NGHTCRWLR, HiSeq_Let the Children Scream (2020)
In a similar realm, her sole LP as NGHTCRWLR leaned further into the industrial horror of Dalmatian, swapping the balaclava for something a little gimpier (she was performing NGHTCRWLR tracks with Plack Blague right before the pandemic hit). The whole LP heaves like a Pharmakon record frequently interrupted by samples of children singing and men speaking in tongues, harsh-noise squelches, heavy trap beats, and, of course, those familiar vocals going full terrorizer mode.

Kris, “Big Dreams” (2020)
Bit of a comedown after the quick succession of NGHTCRWLR and Dalmatian, but feels like an apt connecting tissue between those projects and the collaboration she had on the immediate horizon at this point. The single track she’s released mononymously (with Fleshwater’s Mirsy on guitar) feels like it could’ve been part of the Goth Boi Clique universe if the occasionally flaring vocals didn’t scare them all off.

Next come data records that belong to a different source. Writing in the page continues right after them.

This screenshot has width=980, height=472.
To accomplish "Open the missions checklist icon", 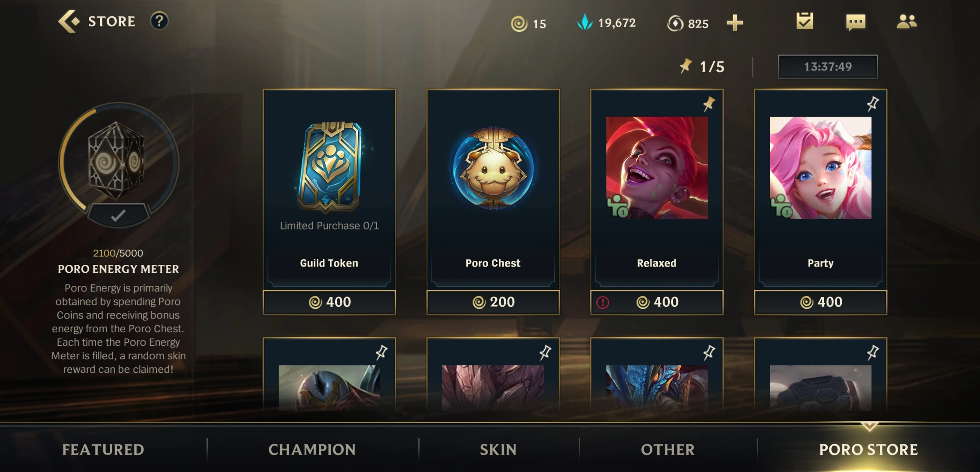I will tap(805, 21).
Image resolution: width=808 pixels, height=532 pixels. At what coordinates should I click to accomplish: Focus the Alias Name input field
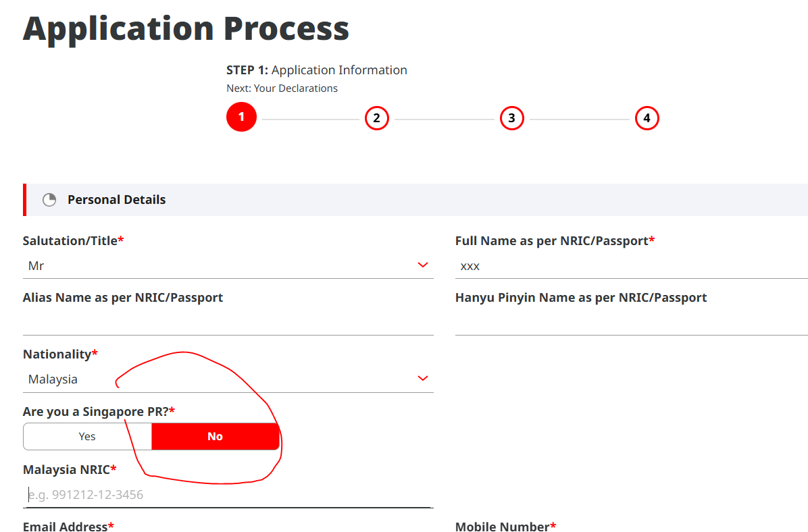click(x=228, y=323)
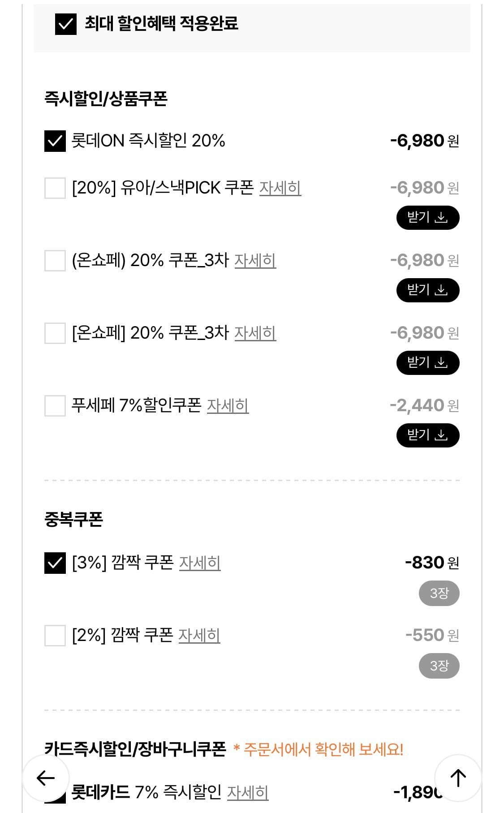Screen dimensions: 504x813
Task: Open 자세히 link for [3%] 깜짝 쿠폰
Action: (200, 563)
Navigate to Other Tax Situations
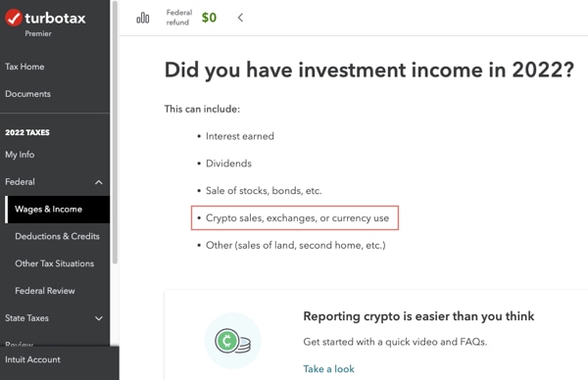Screen dimensions: 588x380 [x=54, y=263]
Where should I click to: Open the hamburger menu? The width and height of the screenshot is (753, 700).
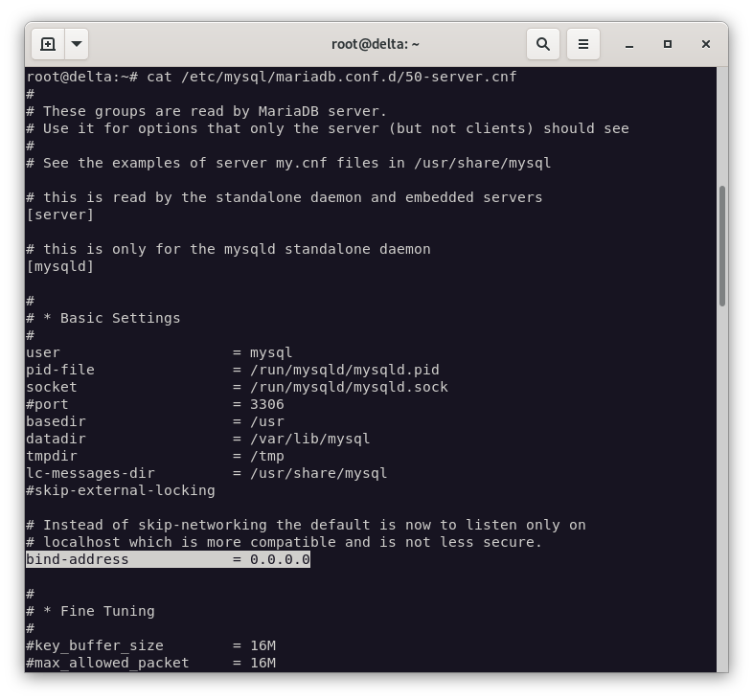pos(582,44)
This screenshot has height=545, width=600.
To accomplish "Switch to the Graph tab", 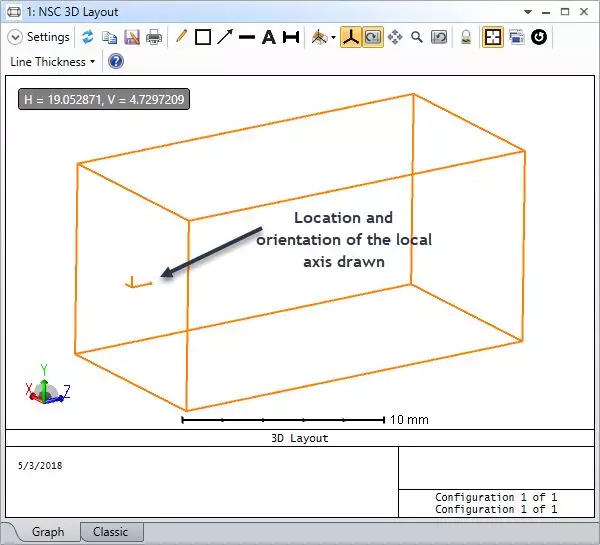I will point(49,532).
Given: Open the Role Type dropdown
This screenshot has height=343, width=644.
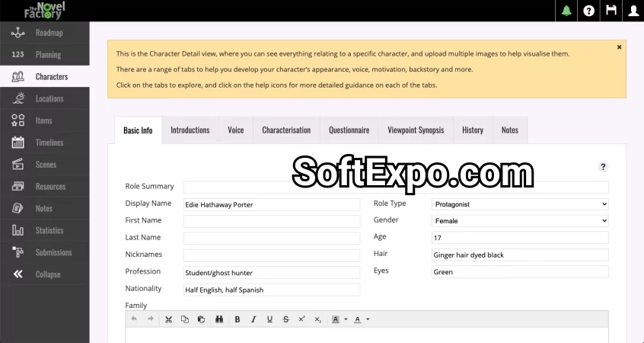Looking at the screenshot, I should coord(520,204).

Sugar High, Love Addict (2020)
Speaking of GBC, Esfandiari released a single EP as Sugar High with Darcy Baylis, who’s produced for Wicca Phase Springs Eternal on several of his recent releases. This EP features a similar balance of lovesickness and spell-casting, which has Baylis’s signature all over it from the first track’s electronic hi-hat tapping production to the gossamer emo vocal harmonies he lends to much of the release.

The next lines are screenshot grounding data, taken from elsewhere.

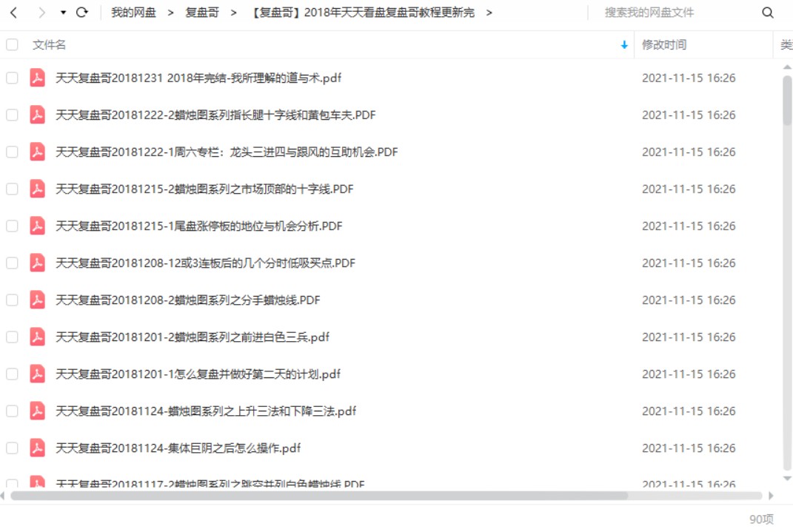Click the back navigation arrow
Viewport: 793px width, 532px height.
[13, 13]
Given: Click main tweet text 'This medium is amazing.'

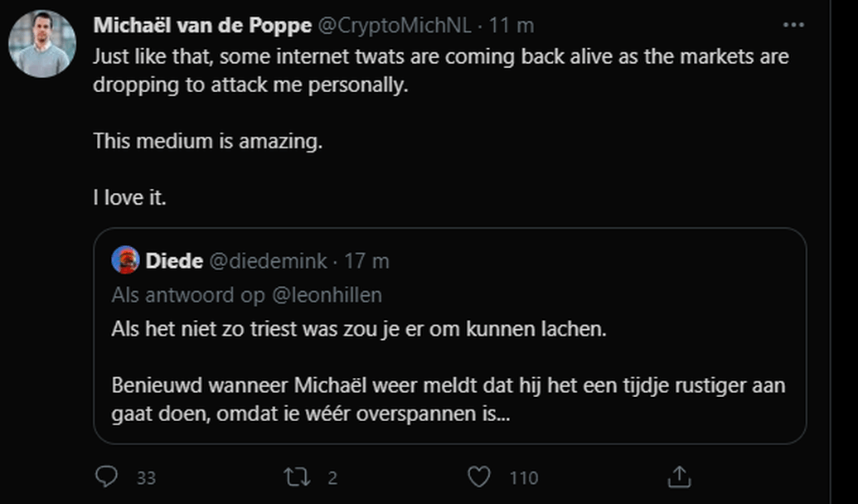Looking at the screenshot, I should point(207,142).
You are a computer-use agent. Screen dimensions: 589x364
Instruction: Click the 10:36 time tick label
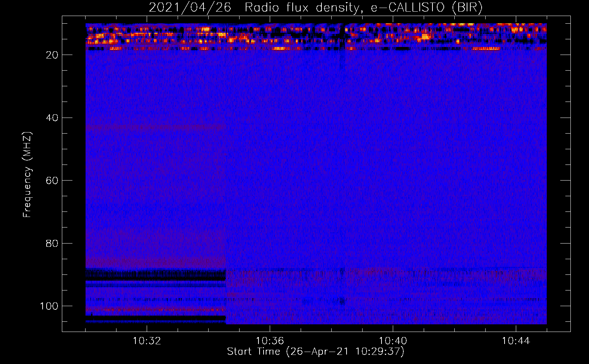tap(270, 341)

Rituals of Mine feat. Kris “Free Throw” (2020)
A rare guest verse for Esfandiari (she’s since teamed up with metalcore group Harm’s Way for a track on Common Suffering and darkwave figure Mareaux for a cut on Lovers From the Past, both in 2023), who joined downtempo songwriter Terra Lopez on their 2020 LP HYPE NOSTALGIA for a track which falls in line with Kris’ output spanning the entire year. If you’d told me this was where King Woman was headed in 2015 I not only wouldn’t have believed you, but I probably wouldn’t have been nearly as thrilled to hear that as I should’ve been.

King Woman, “Bury” (2024)
Unexpected bit of mediation between the Relapse Records roster and those Phoebe Bridgers tees mimicking the black metal font. This is the track that plays you out of the theater at the end of I Saw the TV Glow which, in the spirit of the 2000s OSTs the film takes inspiration from, goes unreasonably hard.